Fabriquée en bois localement par des femmes artisanes, l'émietteuse à feuilles de manioc réduit le temps et la pénibilité du travail de préparation. Elle est bien appréciée des ménagères du Kasaï-Oriental, au centre de la RD Congo, où elle est construite ainsi que d'autres outils et machines.

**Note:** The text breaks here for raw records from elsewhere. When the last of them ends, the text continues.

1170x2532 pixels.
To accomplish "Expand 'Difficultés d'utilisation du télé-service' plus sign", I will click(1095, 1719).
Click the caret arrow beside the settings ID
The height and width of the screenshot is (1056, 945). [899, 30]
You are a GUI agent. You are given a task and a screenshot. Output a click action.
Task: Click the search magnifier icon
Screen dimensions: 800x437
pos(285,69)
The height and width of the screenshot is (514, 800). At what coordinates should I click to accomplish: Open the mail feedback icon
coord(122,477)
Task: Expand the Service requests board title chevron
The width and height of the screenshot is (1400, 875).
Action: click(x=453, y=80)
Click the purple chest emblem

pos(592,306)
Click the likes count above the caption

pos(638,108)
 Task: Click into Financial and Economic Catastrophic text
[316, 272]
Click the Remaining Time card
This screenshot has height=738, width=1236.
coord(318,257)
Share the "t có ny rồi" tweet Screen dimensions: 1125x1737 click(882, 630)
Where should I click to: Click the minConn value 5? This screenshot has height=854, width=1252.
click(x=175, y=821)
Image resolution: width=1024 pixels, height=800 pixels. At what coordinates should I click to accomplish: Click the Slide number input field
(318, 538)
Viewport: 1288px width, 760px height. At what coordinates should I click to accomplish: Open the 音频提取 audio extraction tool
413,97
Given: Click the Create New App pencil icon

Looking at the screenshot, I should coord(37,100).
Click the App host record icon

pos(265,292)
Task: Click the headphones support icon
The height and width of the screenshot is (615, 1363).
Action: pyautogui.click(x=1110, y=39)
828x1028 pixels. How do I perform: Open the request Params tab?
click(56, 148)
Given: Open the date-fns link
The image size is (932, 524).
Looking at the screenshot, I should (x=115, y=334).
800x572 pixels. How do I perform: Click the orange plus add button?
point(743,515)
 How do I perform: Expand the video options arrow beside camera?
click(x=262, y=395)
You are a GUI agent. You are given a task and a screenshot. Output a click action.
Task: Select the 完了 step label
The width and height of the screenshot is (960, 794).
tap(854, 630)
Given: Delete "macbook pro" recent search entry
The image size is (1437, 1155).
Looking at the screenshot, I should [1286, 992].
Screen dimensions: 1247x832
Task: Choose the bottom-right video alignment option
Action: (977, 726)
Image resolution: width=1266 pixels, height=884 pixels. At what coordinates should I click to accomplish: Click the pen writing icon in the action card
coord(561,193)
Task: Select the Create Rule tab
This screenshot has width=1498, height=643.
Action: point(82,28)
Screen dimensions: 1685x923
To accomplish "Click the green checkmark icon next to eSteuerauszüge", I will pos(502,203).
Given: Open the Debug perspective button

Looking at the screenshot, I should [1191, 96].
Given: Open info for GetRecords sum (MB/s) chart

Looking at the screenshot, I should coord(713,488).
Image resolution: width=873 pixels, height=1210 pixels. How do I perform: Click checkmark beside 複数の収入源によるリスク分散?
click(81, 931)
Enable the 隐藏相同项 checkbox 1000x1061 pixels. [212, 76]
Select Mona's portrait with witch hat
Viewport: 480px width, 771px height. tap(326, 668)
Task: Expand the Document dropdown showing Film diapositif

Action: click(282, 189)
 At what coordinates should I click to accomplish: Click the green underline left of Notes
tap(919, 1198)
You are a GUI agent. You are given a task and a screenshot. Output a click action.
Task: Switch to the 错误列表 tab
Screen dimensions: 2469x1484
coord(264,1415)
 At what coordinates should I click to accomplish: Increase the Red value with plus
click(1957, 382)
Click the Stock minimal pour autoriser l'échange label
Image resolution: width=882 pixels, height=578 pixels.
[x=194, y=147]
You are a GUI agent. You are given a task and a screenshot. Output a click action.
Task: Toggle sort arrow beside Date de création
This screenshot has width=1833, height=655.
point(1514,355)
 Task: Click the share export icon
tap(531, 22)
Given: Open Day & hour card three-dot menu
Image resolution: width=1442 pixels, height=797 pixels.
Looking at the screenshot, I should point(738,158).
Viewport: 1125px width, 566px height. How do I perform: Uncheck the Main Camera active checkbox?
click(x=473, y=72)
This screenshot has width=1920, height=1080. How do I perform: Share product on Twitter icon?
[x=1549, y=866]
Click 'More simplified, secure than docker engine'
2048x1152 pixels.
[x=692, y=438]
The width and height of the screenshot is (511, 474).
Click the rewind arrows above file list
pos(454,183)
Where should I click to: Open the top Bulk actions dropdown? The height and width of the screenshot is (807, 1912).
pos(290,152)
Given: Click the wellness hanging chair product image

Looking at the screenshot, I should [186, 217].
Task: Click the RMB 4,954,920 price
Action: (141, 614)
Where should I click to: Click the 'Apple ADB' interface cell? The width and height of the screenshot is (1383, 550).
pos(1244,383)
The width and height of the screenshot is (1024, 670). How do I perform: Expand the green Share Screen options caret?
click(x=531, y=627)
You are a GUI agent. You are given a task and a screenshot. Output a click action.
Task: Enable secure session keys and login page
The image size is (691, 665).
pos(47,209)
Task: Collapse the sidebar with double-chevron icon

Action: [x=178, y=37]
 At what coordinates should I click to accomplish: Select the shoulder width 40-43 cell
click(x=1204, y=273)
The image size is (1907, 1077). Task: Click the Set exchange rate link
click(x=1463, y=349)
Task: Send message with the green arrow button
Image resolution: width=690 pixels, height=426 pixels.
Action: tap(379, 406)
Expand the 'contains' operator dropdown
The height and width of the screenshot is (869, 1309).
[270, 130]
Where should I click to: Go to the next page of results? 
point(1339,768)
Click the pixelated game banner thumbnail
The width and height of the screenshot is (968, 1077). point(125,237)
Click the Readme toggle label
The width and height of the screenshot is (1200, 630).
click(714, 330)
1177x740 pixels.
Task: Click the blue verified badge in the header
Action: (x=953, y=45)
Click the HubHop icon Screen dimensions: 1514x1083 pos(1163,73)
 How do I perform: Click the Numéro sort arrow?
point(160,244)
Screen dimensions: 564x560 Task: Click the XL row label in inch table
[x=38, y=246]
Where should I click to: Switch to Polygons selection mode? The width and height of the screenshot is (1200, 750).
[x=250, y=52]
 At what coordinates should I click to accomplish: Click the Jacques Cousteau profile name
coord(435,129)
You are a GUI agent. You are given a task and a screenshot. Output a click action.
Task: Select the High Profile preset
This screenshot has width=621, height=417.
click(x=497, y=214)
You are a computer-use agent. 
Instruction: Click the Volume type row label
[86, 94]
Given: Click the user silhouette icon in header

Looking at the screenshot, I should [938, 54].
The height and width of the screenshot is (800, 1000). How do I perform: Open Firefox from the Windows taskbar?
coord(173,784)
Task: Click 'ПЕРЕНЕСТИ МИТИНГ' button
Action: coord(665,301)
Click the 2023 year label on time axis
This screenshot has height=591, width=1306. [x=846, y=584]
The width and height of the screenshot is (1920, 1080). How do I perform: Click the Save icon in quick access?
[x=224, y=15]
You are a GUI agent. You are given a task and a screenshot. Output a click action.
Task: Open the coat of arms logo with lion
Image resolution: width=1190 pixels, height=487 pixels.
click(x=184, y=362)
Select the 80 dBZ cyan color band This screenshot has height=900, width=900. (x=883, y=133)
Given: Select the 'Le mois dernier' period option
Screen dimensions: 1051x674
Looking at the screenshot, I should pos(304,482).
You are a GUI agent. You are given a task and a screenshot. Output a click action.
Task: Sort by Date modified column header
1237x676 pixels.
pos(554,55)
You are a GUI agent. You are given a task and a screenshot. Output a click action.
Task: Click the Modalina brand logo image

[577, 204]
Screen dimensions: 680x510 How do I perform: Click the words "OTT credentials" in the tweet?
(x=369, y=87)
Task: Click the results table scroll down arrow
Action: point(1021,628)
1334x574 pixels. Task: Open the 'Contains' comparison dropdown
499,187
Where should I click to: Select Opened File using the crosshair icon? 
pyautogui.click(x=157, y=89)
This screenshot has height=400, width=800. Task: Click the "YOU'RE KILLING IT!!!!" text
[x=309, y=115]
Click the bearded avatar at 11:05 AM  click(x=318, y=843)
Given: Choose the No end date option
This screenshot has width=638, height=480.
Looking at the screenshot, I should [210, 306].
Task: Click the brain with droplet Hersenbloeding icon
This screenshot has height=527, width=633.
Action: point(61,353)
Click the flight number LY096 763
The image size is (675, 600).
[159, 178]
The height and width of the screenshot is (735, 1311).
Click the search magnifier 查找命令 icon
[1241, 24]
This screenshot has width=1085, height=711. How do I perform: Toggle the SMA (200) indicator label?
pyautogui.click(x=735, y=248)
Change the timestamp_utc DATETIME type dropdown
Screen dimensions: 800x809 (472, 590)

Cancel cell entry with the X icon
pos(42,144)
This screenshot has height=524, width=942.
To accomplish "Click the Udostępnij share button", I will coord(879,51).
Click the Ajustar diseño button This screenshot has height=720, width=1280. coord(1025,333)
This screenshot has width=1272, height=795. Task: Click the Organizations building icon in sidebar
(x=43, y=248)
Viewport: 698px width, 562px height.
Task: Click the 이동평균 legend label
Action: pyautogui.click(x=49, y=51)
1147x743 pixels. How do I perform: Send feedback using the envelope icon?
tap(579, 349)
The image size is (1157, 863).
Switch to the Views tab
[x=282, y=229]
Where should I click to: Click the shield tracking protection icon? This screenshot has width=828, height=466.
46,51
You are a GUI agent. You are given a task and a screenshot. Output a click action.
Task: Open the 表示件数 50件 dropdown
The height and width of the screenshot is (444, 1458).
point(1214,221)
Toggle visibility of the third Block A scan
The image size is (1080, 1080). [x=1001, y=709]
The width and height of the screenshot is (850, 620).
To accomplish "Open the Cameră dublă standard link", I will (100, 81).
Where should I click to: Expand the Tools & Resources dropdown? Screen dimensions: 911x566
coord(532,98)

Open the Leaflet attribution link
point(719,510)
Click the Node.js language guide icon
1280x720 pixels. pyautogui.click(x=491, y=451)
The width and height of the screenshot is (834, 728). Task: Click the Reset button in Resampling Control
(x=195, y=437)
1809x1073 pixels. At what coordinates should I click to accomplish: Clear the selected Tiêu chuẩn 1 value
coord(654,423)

Hacher les feuilles de manioc deux fois plus rapidement qu’à la main, c’est ce que permet l’émietteuse fabriquée par des femmes artisanes du Kasaï-Oriental. Cette machine est une petite cuve en bois posée sur un trépied dans laquelle tourne un cylindre rotatif, lui aussi en bois. On la remplit de feuilles de manioc puis on tourne la manivelle en appuyant sur les feuilles. “Le cylindre est muni de lattes en bois, qui les émiettent. Lorsque l’opération est finie, la ménagère ouvre en bas de la cuve et récupère les feuilles de manioc prêtes pour la cuisson”, explique le Dr. Kalambayi, expert du projet Presar (Projet de réhabilitation du secteur agricole et rural).
Trente-cinq artisans, dont 31 hommes et quatre femmes fabriquent depuis fin 2010 divers matériels et machines agricoles, notamment des houes, machettes, bêches, pièces détachées de charrue pour la culture attelée, égreneuses simples et rotatives, arracheuses de gousses d’arachides, etc… Ils ont été formés par le Presar, avec l’appui de spécialistes du Service national des techniques appropriées du ministère du Développement rural. Désormais, de nombreux outils ou machines sont produits localement et bien adaptés aux besoins, rendant inutiles certaines importations.
L’émietteuse est une première pour la population du Kasaï oriental. Non seulement elle réduit de moitié le temps de travail des femmes, mais elle limite les pertes et la qualité du produit est très bonne. “Nos produits sont très sollicités sur les marchés, vu la qualité et le prix de vente. La fabrication se fait sur commande et la demande est plus importante que l’offre, explique M. Ndaya, une artisane. Le prix est de 10 000 FC (11 $) pour la plus petite, adaptée aux besoins d’une famille de sept personnes. Elle ne risque pas de rouiller et tourner la manivelle est moins dur que de piler dans un mortier.” Selon Muamba, président de l’Union pour la promotion des artisans, 15 machines ont déjà été fabriquées sur commandes.
Même si le manque de fonds pour acheter des matières premières comme le bois reste très difficile, les ménagères se réjouissent de la qualité de l’émietteuse qui allège leur travail. “Je veux que les autorités appuient ces mamans artisanes qui nous fabriquent cette machine qui remplace le mortier”, insiste Misumba, une ménagère.